One thing that I was not comfortable with was coming up with test cases and figuring out how many assignments a format string should have by just analyzing it visually. so I had to find a second way to achieve the same thing that I'm trying to do.

I did it by writing a function that takes a format string as argument, creates a file called warning.c which only contains a main function with a single scanf call with the format string specified. then the function executes a compile command and counts the number of warnings, because there is one warning for each argument that is missing, and I'm giving no arguments. Here is the code for that:

size_t get_no_warnings(const char *fmt)
{
    FILE *fp = fopen("warning.c", "w");
    if(!fp) {
        perror("Error opening file");
        exit(EXIT_FAILURE);
    }

    fprintf(fp, "#include <stdio.h>\n\nint main(void) {\n\tscanf(\"%s\");\n}\n", fmt);
    fclose(fp);

    fp = popen("gcc warning.c -Wall -Wextra -pedantic 2>&1 | grep \"warning: format\" | wc -l", "r");

    if(!fp) {
        perror("Error executing command");
        exit(EXIT_FAILURE);
    }

    char output[100];
    fgets(output, sizeof(output), fp);
    size_t ret;
    if(sscanf(output, "%zu", &ret) != 1) {
	perror("Error reading output");
	exit(EXIT_FAILURE);
    }
    return ret;
}

With that, I can modify my original code like this.
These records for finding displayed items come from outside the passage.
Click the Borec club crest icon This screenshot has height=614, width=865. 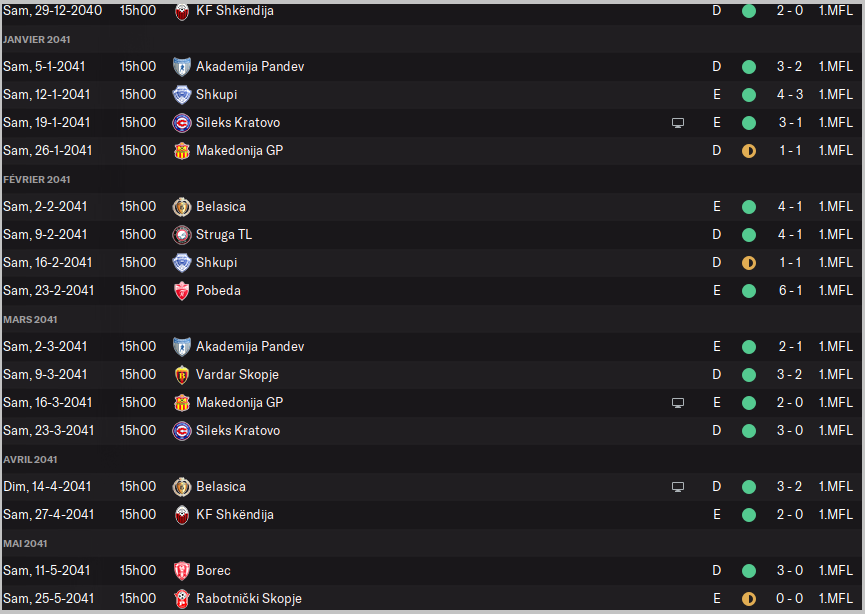coord(182,571)
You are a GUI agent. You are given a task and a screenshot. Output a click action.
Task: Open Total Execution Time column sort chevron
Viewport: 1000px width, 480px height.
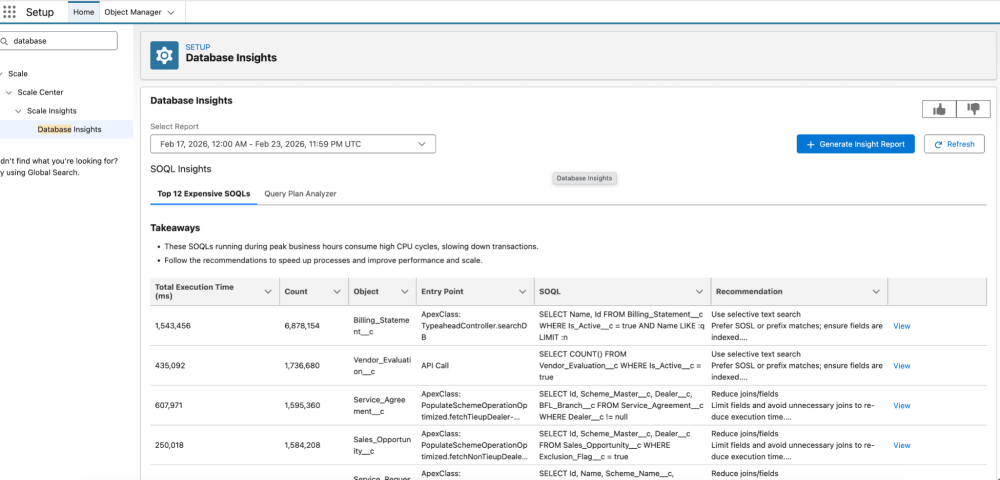(x=267, y=292)
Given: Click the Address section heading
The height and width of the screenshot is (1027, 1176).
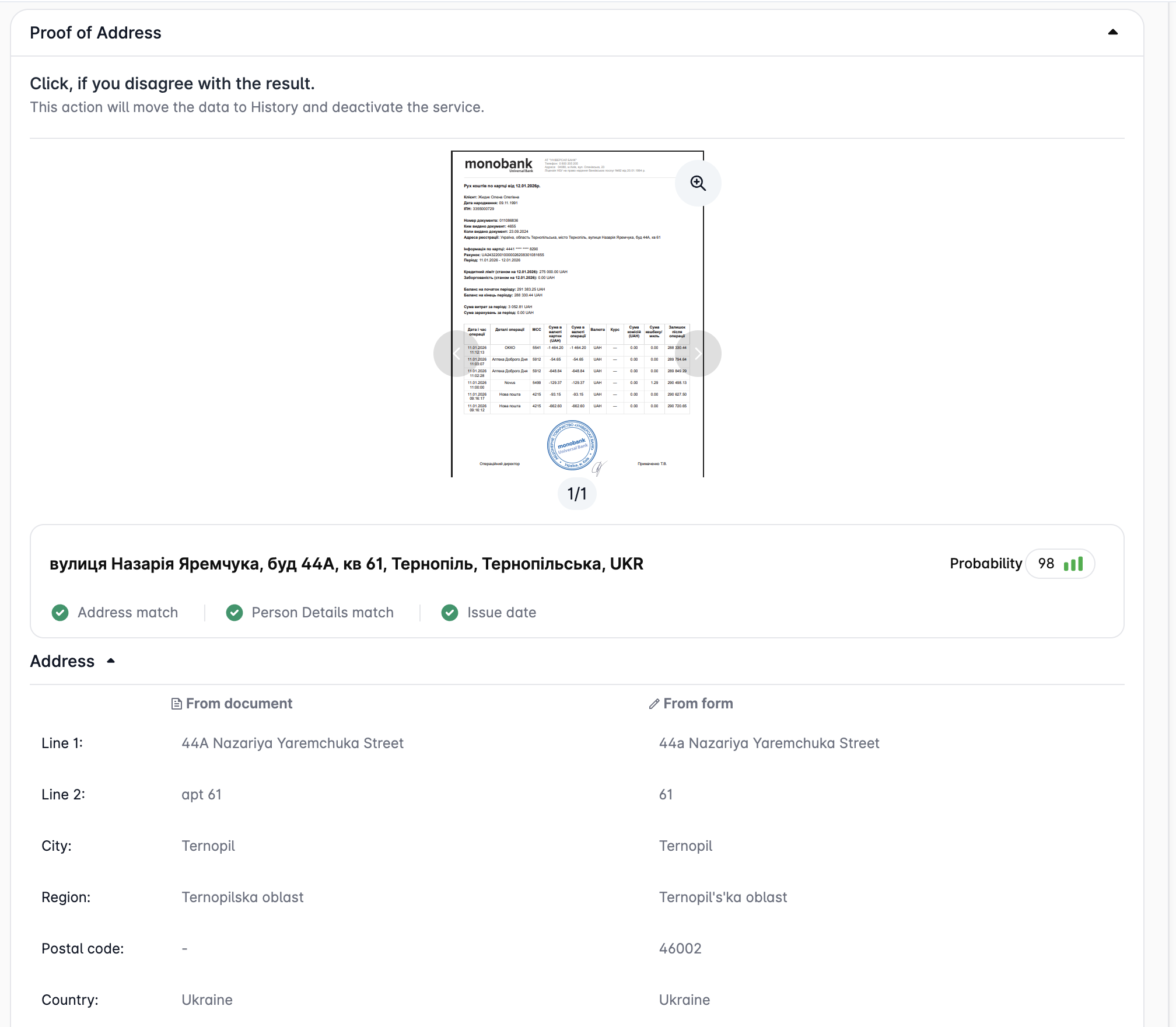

I can change

assert(count_assignments(tc.fmt) == tc.n);

to

assert(count_assignments(tc.fmt) == get_no_warnings(tc.fmt));

I have not made up my mind yet if I should remove the n field from test_case. It would look better, but I'm not sure if it's worth the effort, plus that I assume it's a good thing that I also check if my manual inspection is correct or not. If it's not, there's something about format strings that I don't understand properly.